** Opening SUPPLIED RECORDS block **
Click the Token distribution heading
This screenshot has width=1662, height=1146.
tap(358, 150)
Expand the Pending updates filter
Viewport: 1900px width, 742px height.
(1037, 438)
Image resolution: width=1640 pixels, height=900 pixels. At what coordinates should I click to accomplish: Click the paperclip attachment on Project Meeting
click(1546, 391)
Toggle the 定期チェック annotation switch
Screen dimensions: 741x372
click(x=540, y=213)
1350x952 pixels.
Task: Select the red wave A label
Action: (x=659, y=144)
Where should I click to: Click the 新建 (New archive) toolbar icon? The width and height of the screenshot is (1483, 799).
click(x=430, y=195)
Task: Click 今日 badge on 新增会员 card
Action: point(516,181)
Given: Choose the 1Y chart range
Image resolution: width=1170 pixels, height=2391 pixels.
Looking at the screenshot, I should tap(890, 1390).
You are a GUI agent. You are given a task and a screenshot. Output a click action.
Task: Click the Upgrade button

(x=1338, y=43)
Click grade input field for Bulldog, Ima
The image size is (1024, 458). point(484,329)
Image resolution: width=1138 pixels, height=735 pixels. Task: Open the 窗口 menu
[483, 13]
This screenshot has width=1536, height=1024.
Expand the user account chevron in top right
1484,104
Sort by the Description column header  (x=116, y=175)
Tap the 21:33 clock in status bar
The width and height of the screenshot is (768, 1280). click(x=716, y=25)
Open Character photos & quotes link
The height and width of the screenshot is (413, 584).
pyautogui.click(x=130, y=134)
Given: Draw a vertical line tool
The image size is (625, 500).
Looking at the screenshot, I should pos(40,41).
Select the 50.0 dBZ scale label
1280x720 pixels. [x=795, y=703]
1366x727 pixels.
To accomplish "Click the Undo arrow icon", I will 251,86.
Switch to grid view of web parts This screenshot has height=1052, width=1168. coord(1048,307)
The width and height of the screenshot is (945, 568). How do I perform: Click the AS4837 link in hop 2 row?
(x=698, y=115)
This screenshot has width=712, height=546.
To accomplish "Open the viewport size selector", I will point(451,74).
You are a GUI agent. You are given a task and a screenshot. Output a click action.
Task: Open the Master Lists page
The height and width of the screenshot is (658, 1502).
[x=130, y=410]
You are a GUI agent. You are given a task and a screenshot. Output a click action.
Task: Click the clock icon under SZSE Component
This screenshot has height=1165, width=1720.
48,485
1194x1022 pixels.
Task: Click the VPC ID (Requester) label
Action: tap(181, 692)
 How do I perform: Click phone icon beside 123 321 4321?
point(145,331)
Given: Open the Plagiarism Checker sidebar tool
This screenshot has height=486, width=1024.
** Closing SUPPLIED RECORDS block **
§ **EXERCISE DIRECTIONS**
Reproduce the lines of the entries above from the one with "Image resolution: width=1138" to the one with "Sort by the", both included, exactly and without any other line.

§ **PROBLEM SOLUTION**
Image resolution: width=1138 pixels, height=735 pixels. Task: Open the 窗口 menu
[483, 13]
This screenshot has width=1536, height=1024.
Expand the user account chevron in top right
1484,104
Sort by the Description column header  (x=116, y=175)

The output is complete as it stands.